Baas, J.M., Krens, L.L., Guchelaar, H.-J., Ouwerkerk, J., de Jong, F.A., Lavrijsen, A.P., & Gelderblom, H. (2012). Recommendations on management of EGFR inhibitor-induced skin toxicity: A systematic review. Cancer Treatment Reviews, 38, 505–514.

To evaluate evidence regarding the prevention and management of epidermal growth factor receptor–inhibitor (EGFRI)-related skin toxicities. Secondary objectives were to review current knowledge on (a) the pathophysiology of this type of skin toxicity, (b) prediction of the occurrence of (severe) skin toxicity in individual patients, (c) the need for adequate management of skin toxicities, and (d) the possibility of any interference between management of skin toxicities and the antitumor effect of EGFRIs.

The database searched was MEDLINE.

Search keywords were skin toxicity, rash, acneiform rash, acne, exanthema, cetuximab, panitumumab, erlotinib, gefitinib, lapatinib, monoclonal antibodies, EGFR, antibiotics, antibody dependent cell mediated cytotoxicity, ​and NK cells.

Studies were included in the review if they reported on the testing any type of management (prophylactic as well as reactive) using topical agents, systemic agents, or both.

Exclusion criteria were not specified.

A total of 283 references were retrieved. No quality rating or method of study evaluation was described.

• Eighty final studies were included, with five randomized controlled trials comprising 338 patients.
• The samples across studies ranged from 16 to 110 patients.

Patients were undergoing the active antitumor treatment phase of care.

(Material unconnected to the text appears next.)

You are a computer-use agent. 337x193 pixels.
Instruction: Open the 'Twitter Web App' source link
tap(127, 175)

• Reviews with findings regarding the pathophysiology of skin toxicities, factors that predict skin toxicity, and potential interactions between the management of skin toxicities and antitumor effects of EGFRIs concluded that skin toxicities should be prevented or managed because of their impact on quality of life.
• The studies also provided a review of clinical trials for the prevention and management of skin toxicities. They noted the lack of a strong evidence base, and that tetracycline derivatives have the strongest evidence, despite review findings of conflicting results in this area.

A strong evidence base is lacking for any recommendations on the prevention and management of skin toxicities with EGFRIs.

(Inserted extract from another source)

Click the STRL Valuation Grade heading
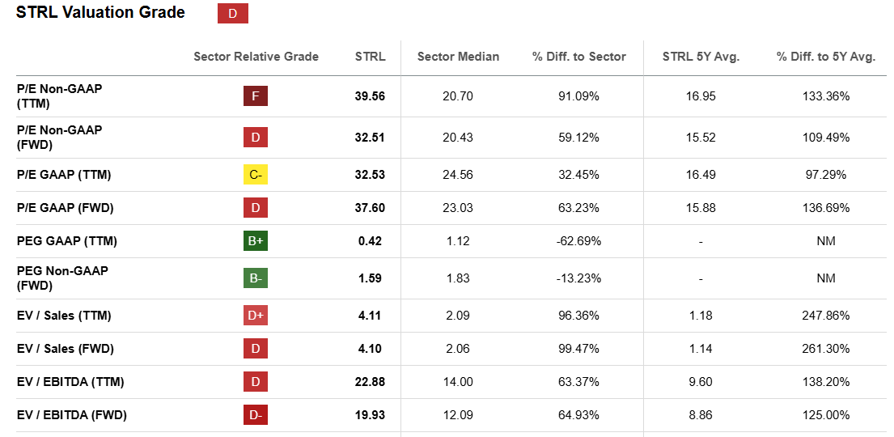 coord(100,13)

• How evidence was evaluated or graded is unclear.
• Recommendations were made for tetracyclines, despite the review of evidence showing conflicting results.
• The search was limited, with only one database used.

This review adds to the current observation that a lack of strong evidence exists for any specific set of interventions to prevent or manage skin toxicities in patients receiving EGFRIs. However, the review suggests that the prior belief in letting skin effects go uncontrolled, as they were seen as an indicator of an antitumor treatment effect, is not appropriate.